EXERCISE PROMPT: Please quote every one of the records below word for word, leaving out the pictures.

(Collected data)
● ● ● ● ● ● ●
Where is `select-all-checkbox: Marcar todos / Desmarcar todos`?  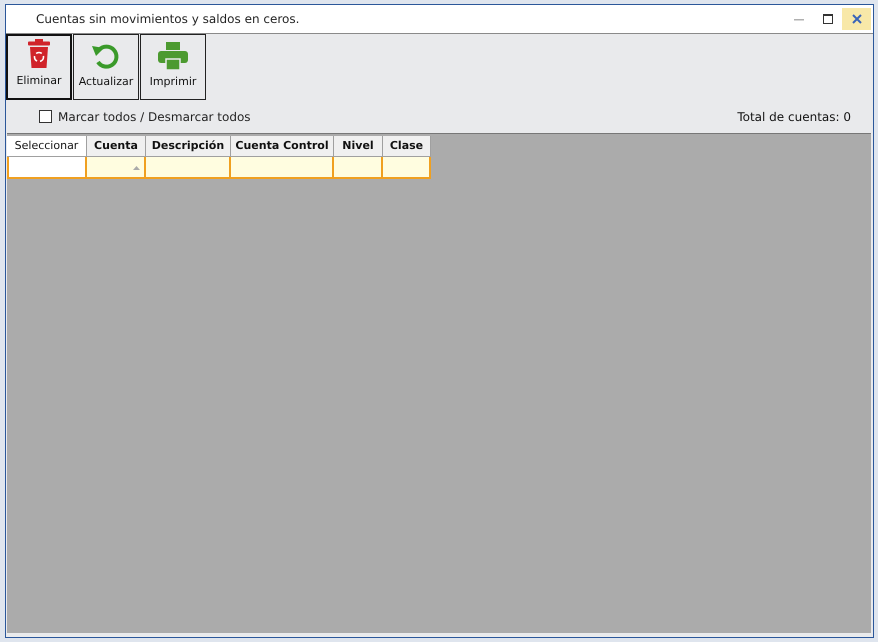
select-all-checkbox: Marcar todos / Desmarcar todos is located at coordinates (145, 117).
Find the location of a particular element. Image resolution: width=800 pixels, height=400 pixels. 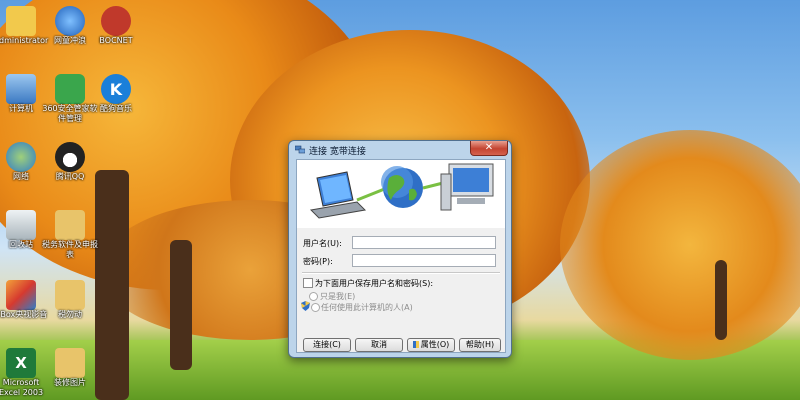

user-folder-icon is located at coordinates (21, 21).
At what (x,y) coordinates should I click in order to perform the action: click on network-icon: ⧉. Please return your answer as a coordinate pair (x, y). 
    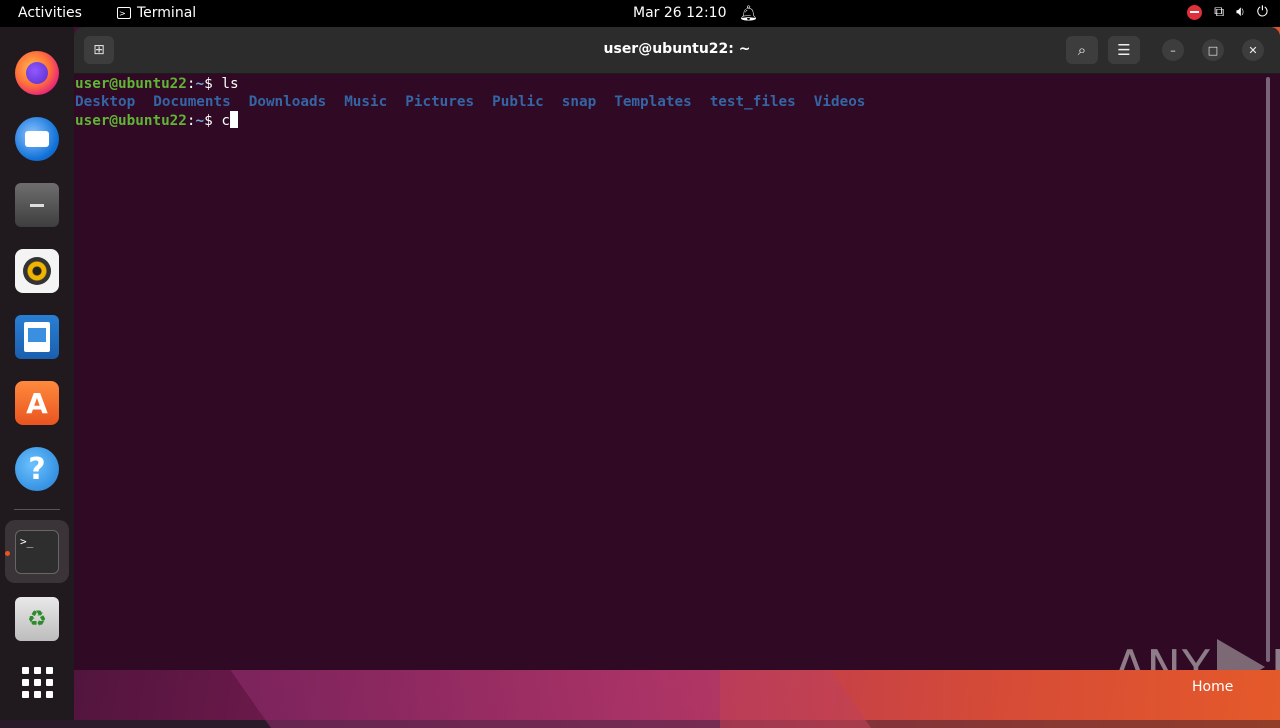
● ● ● ● ● ● ●
TASK RESPONSE:
Where is `select-all-checkbox: Marcar todos / Desmarcar todos`?  
select-all-checkbox: Marcar todos / Desmarcar todos is located at coordinates (145, 117).
Find the location of a particular element. Image resolution: width=800 pixels, height=400 pixels. 

user-folder-icon is located at coordinates (21, 21).
At what (x,y) coordinates should I click in order to perform the action: click on network-icon: ⧉. Please return your answer as a coordinate pair (x, y). 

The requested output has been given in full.